Scott: Don’t exit a station or into a major area looking at your Lonely Planet book, map or phone. Do that stuff out of eyeshot of touts and drivers, figure out your plan, etc, so you walk out looking as organized and ready as possible when getting out into the hustle of things.
Trevor: I will walk out without batting an eyelash and stroll a block or so to a cafe or restaurant. Then I’ll figure out how to get a taxi or where I need to go.
Scott: Also, don’t be rushed – often tricksters will try to rush you to ‘get the last bus’, etc, in an effort to get your distracted to steal something, etc. You can almost always afford to slow down, take a breath and move along when you’re ready to.

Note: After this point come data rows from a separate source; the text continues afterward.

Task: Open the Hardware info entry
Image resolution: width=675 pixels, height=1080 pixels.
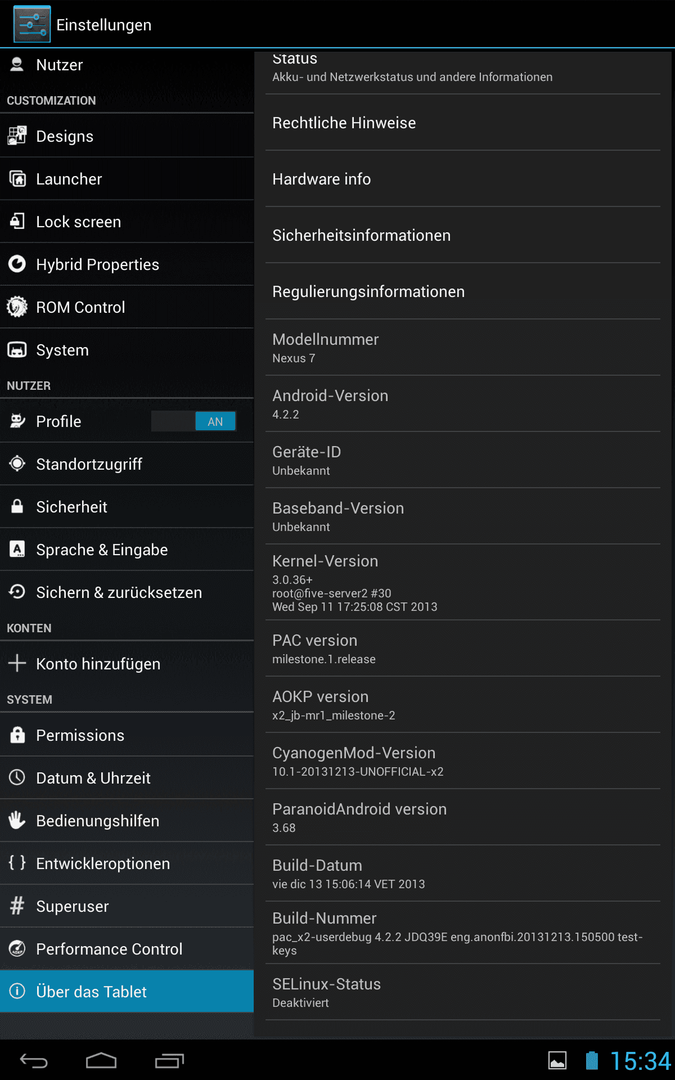Action: [x=463, y=179]
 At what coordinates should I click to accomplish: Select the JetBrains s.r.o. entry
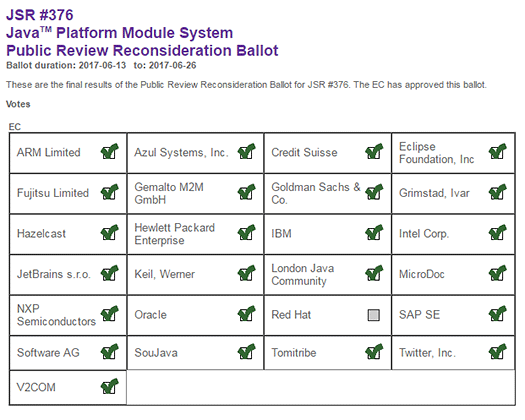54,274

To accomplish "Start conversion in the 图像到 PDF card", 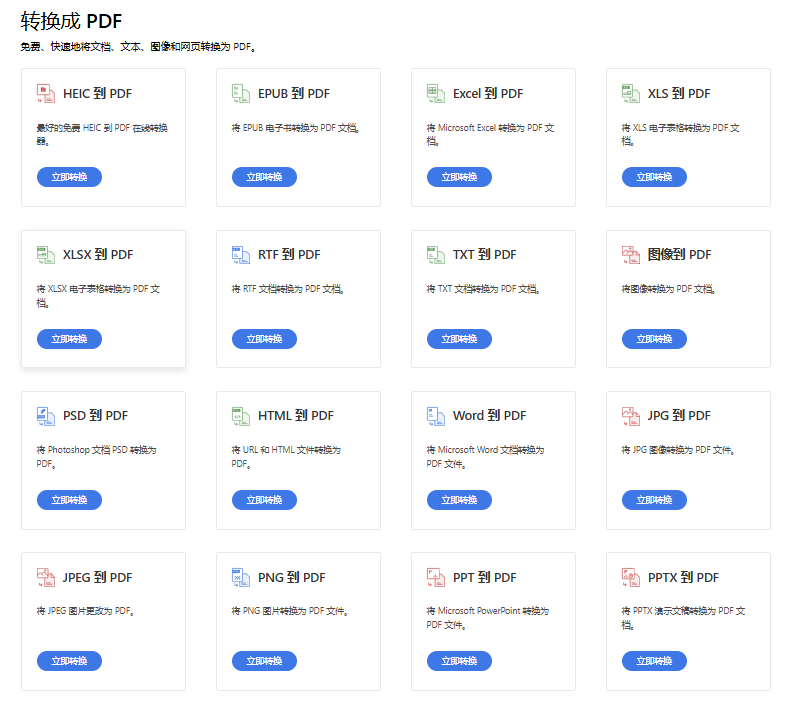I will [654, 339].
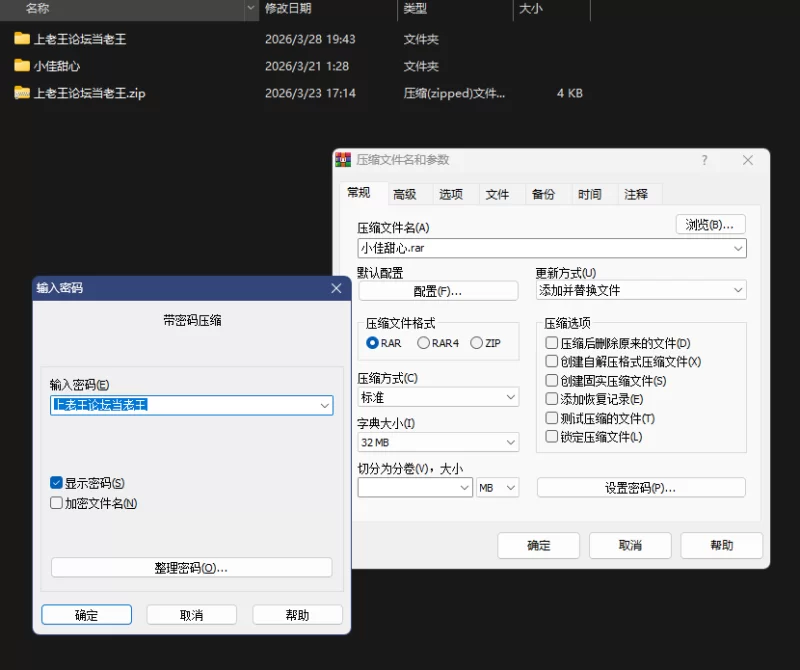This screenshot has width=800, height=670.
Task: Open the 注释 tab
Action: [636, 194]
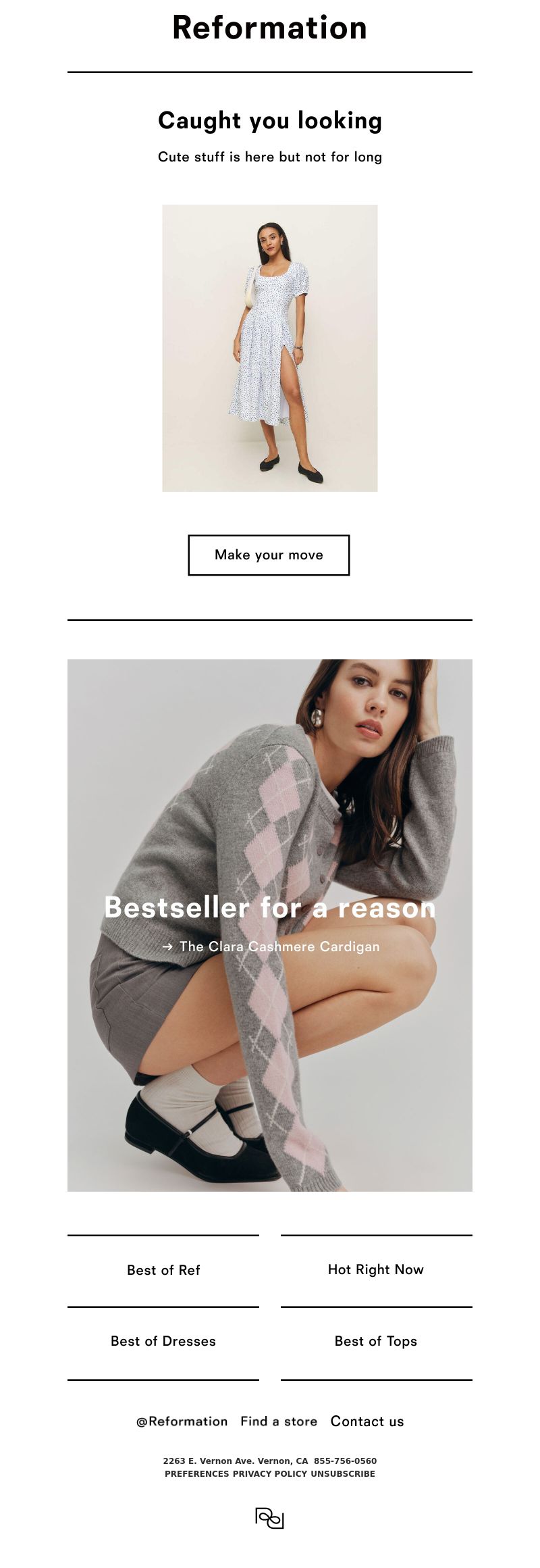
Task: Open the PRIVACY POLICY footer link
Action: click(x=270, y=1474)
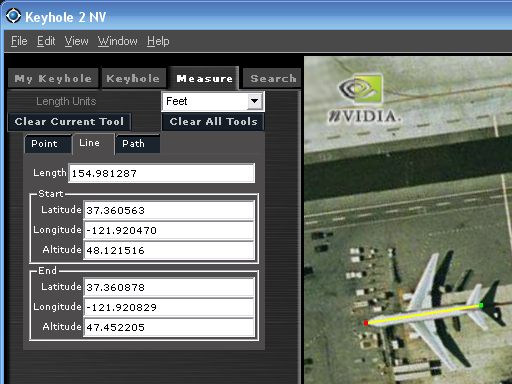512x384 pixels.
Task: Open the View menu
Action: pyautogui.click(x=76, y=41)
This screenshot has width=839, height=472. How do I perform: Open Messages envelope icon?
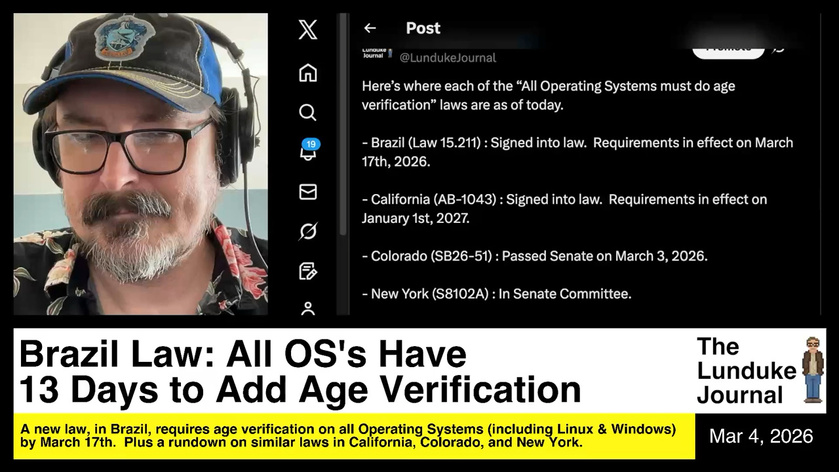[308, 192]
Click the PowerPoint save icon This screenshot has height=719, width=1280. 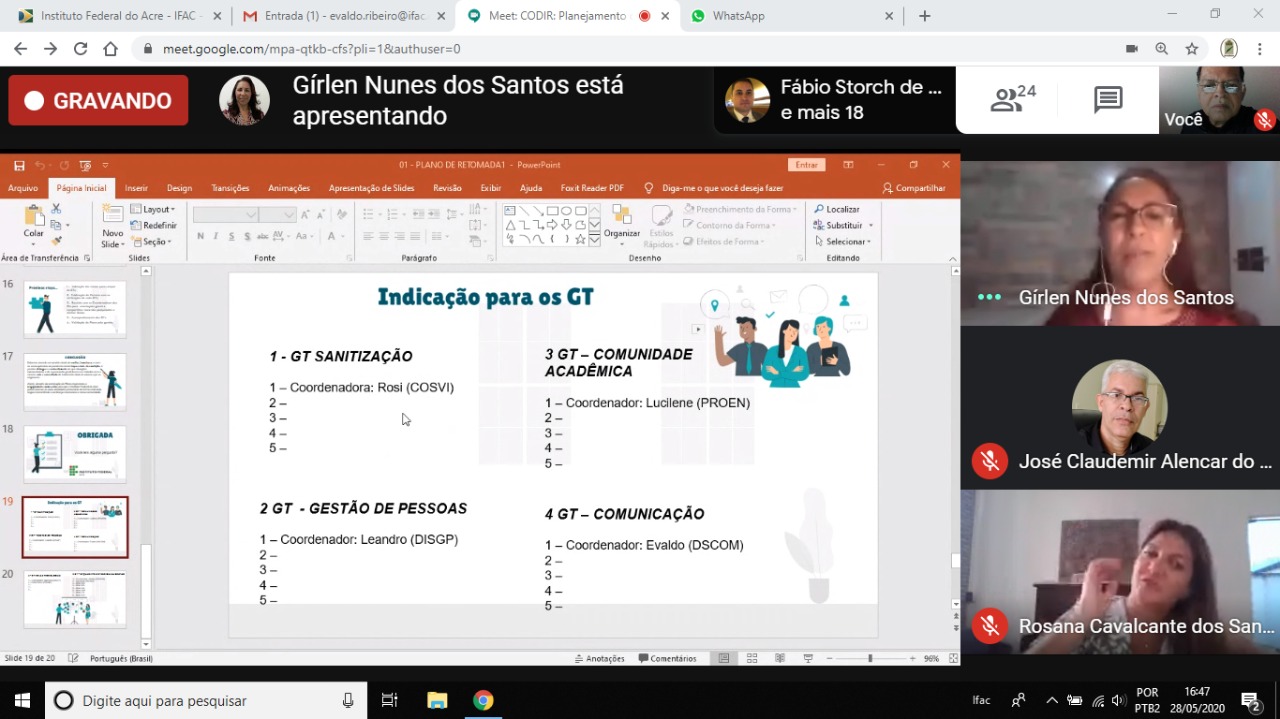[x=19, y=165]
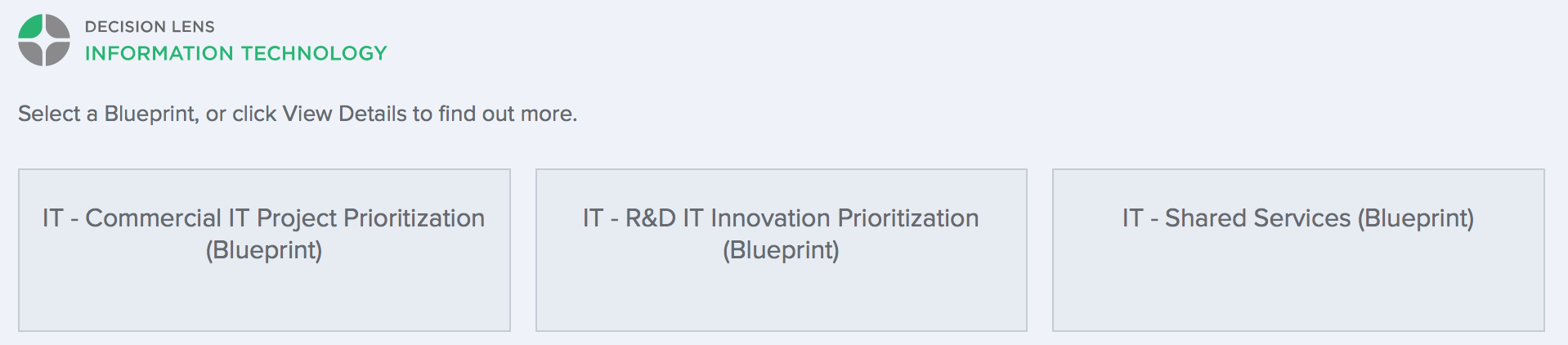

Scott: Don’t take the cheapest bus. You can’t always avoid this but if possible, spend a bit more on a more reliable/safe bus, driver, etc. Road fatality rates in the developing world are generally very high.
Trevor: Don’t buy souvenirs from the big main markets. It’s mass produced and most likely not even made in the country you’re visiting. Try to pick up souvenirs along the way. Shop bit by bit. Try to buy things from local artisans.
Scott: Don’t buy expensive things you’re not an expert on. I’m really thinking about gems here, but if you’re going to spend a lot of money on something, be sure you’re knowledgeable about it and/or you don’t care what it’s actually worth.
Trevor: Most of us will never buy illegal things, but don’t buy shells, coral, items made from skins, etc. Play it safe, don’t support poaching and as such you’ll also ensure you don’t get in trouble when leaving the country with something illegal.
Scott: Don’t buy stuff from kid vendors. Yes they’re cute and you want to ‘help’ them, but by buying, you’re generally keeping them on the street and away from other things they should be doing (eg school).
Trevor: Don’t be so paranoid about getting sick that you don’t try local food.
Scott: Don’t make a fuss if you don’t like something. Try to swallow it or politely exit it into a tissue, smiling and almost make a joke about yourself not being able to eat it so you don’t offend the vendor or locals. And the ice is likely okay if it’s any sort of form or shape it’s come from a water factory.
Trevor: Don’t expect that you will get an answer to “Is there’s gluten in this?” or you can order the noodles without peanuts. Chances are they have no idea what you’re saying. You may just as easily get extra gluten or extra peanuts. If you’re allergic, don’t order it at all. Otherwise, you’re going to have to go with the flow.
Trevor: Caveat on my last point: Don’t eat at the roadside rest areas. Noodle soup is fine, but I prefer to bring something to snack on so I don’t need an emergency bathroom stop. Don’t use the emergency bathroom stop.
Trevor: Thailand: Don’t disparage the royal family (this includes money with the King’s photo). For that matter, don’t talk about them at all – Thais don’t so best not to yourself. Nothing good will come of it.
Scott: In much of SE Asia (Buddhist countries) the head and the feet thing: mostly it’s feet though. Don’t put your feet up or use it to point, give things to people, etc.